While these findings suggest the potential for deleterious impacts of income on cardiovascular risk factors in LMIC, there are several reasons that this question requires further investigation. First, the small number of prior investigations of effects of increased income on obesity, blood pressure and nutritional consumption have been based on governmental sponsored CCT programs, and effects may differ by type (and amount) of income intervention. In high-income countries, minimum wage laws have been used to increase the wages of workers. A complementary approach to public sector minimum wage ordinances are private sector interventions [6]. This includes paying workers a living wage, defined as a minimum income standard – the wage necessary to procure basic goods and services, rather than an arbitrary minimum wage. Differences in effects on health related factors may reflect differences in the nature of the income intervention itself [7]. Secondly, CCT programs that have been evaluated involve a much smaller increase in income. For example the CCTs in Columbia and Mexico represented a 20-30% increase among the poor, while living wages can increase income by more than 10 times that amount. Thirdly, although more than a dozen CCT programs exist, examining impacts on risk factors for cardiovascular health is very uncommon [8]. Finally, CCTs by definition require specific behavior changes – i.e. the “conditions” associated with the cash award – and thus not just an income intervention.

Investigating the impacts of an increase in income is critical to the 6 billion people living in LMICs, where the majority of the world’s poor live. Within the population of people living in poverty, cardiovascular disease (CVD) has emerged as a threat to overall health; three-quarters of global deaths due to CVD are in LMICs [9, 10]. In an analysis of countries worldwide, death rates from chronic disease were 54% and 86% higher for men and women in LMICs than in high-income countries [11]. While deaths due to infectious disease are still of primary importance and result in substantial mortality, in particular early in life, the emergence of CVD is a threat that also must be addressed.

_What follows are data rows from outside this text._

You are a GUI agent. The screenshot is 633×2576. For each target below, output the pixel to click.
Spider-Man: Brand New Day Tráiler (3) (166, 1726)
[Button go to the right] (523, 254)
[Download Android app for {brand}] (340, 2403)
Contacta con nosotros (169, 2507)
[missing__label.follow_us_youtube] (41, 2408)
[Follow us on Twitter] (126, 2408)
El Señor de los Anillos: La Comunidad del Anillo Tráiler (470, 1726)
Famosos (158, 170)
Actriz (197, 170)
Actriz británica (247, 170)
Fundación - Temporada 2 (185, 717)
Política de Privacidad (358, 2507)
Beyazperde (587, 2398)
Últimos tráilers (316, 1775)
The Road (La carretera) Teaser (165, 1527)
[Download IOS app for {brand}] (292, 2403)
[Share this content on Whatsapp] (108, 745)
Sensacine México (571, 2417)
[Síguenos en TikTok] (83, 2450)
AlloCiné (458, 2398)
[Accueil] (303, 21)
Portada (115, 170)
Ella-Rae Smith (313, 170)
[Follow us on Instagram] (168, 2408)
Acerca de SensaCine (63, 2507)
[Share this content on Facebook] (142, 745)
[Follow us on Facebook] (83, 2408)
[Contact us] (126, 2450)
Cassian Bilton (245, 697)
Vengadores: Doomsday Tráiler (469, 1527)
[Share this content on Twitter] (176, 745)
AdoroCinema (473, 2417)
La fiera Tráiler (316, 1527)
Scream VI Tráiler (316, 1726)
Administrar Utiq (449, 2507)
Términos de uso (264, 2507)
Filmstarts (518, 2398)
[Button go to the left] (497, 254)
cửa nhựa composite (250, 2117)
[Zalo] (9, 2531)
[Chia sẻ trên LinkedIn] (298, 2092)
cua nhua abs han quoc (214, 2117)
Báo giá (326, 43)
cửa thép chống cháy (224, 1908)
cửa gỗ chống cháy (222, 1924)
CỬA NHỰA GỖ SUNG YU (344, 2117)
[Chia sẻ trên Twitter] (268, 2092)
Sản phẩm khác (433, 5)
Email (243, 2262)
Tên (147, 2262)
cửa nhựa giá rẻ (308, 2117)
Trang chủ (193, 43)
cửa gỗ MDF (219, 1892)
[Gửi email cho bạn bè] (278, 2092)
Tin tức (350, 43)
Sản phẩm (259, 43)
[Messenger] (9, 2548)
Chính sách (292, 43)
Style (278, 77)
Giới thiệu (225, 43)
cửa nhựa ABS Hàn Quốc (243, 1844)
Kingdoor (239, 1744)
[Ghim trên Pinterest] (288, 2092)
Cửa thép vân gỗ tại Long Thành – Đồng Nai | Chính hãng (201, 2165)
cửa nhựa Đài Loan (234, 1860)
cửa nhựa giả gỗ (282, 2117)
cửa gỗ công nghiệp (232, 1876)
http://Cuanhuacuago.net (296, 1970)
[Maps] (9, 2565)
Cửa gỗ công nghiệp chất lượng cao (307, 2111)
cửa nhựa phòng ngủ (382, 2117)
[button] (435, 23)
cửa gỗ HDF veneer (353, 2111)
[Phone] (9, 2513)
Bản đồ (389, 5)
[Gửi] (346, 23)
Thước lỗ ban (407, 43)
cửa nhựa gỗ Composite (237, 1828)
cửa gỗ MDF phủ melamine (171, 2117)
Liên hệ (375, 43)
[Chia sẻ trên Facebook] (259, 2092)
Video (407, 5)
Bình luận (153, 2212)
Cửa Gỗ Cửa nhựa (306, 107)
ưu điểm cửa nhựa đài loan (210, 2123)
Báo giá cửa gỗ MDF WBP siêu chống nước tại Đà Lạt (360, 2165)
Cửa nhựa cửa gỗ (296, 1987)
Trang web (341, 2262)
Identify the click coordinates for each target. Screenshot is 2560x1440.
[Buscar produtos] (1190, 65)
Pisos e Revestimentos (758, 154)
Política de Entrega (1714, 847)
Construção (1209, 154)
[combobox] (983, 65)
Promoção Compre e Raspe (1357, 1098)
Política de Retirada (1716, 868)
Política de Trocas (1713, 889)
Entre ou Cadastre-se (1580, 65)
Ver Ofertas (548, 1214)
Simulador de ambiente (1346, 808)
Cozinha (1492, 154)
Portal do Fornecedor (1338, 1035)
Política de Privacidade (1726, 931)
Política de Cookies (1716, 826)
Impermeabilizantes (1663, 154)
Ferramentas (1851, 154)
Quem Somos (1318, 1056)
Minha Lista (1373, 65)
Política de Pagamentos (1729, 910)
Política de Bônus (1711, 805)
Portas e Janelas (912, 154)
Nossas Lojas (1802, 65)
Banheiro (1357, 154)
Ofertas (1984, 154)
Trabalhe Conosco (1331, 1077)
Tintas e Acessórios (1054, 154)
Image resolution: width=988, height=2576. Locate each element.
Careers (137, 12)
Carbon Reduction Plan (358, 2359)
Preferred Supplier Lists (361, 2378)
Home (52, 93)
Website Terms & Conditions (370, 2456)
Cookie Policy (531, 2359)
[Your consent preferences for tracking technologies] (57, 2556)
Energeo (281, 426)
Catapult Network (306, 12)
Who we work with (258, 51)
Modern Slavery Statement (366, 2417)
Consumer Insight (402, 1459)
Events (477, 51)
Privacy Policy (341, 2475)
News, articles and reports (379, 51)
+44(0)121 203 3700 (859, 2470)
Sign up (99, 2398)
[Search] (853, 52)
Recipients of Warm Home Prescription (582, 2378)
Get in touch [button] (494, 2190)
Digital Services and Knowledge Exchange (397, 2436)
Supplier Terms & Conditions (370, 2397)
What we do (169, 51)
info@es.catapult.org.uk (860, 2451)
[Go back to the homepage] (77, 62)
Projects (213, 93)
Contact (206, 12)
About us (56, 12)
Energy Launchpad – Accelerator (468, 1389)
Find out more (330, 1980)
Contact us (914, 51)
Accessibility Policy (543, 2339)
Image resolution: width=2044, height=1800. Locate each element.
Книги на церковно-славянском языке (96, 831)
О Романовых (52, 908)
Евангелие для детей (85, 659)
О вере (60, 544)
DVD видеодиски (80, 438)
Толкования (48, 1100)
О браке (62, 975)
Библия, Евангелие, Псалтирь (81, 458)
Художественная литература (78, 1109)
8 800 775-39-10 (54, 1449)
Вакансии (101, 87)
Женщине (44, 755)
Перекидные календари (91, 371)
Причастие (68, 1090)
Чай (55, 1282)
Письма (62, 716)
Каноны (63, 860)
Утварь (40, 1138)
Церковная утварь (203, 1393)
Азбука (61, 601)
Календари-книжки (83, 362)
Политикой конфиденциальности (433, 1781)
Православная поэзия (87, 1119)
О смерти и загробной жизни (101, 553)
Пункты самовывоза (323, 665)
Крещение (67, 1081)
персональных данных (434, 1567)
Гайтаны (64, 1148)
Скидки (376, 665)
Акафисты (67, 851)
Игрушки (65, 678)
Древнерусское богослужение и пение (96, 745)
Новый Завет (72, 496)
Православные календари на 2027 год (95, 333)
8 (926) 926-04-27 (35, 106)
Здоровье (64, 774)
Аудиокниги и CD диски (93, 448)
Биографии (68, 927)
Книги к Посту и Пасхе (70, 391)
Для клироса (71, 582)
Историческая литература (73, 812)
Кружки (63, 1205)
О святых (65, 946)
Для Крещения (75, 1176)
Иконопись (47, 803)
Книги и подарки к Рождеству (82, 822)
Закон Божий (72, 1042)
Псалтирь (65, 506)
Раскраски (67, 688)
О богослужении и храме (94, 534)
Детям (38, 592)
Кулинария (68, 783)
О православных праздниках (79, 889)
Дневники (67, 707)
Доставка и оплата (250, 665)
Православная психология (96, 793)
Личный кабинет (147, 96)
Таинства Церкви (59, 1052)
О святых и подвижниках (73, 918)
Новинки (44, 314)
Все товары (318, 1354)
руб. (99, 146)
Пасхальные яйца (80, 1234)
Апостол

We examine the association of participating in a living wage intervention with obesity and cardiovascular risk factors. In two previously published papers, we have reported the positive effects of this living wage intervention on reducing depressive symptoms and improving self-reported health [12, 13]. Here we test whether these benefits extend to cardiovascular diseases or whether cardiovascular risk is increased. We examined BMI, waist circumference, systolic blood pressure, diastolic blood pressure and pulse. We also examined differences in consumption patterns in order to better understand the mechanisms through which changes in cardiovascular risk factors could occur.

Methods

Data

Our intervention sample was workers at an apparel factory that opened in April of 2010, and hired 130 individuals from a small city in the Dominican Republic. Prior to opening the factory, the owners of the factory decided to pay workers a living wage, which was not disclosed to workers applying for jobs at the factory. The initial monthly wage was set at RD$18153 which was 340% higher than the legal minimum wage in the free trade zone of RD$5400. A single factory for obtaining the ‘comparison’ study sample was chosen because it best fit predetermined criteria for a matched factory: it manufactured apparel, was of a similar size, was less than 50 miles from the intervention factory and was located within a city of a similar size and population distribution.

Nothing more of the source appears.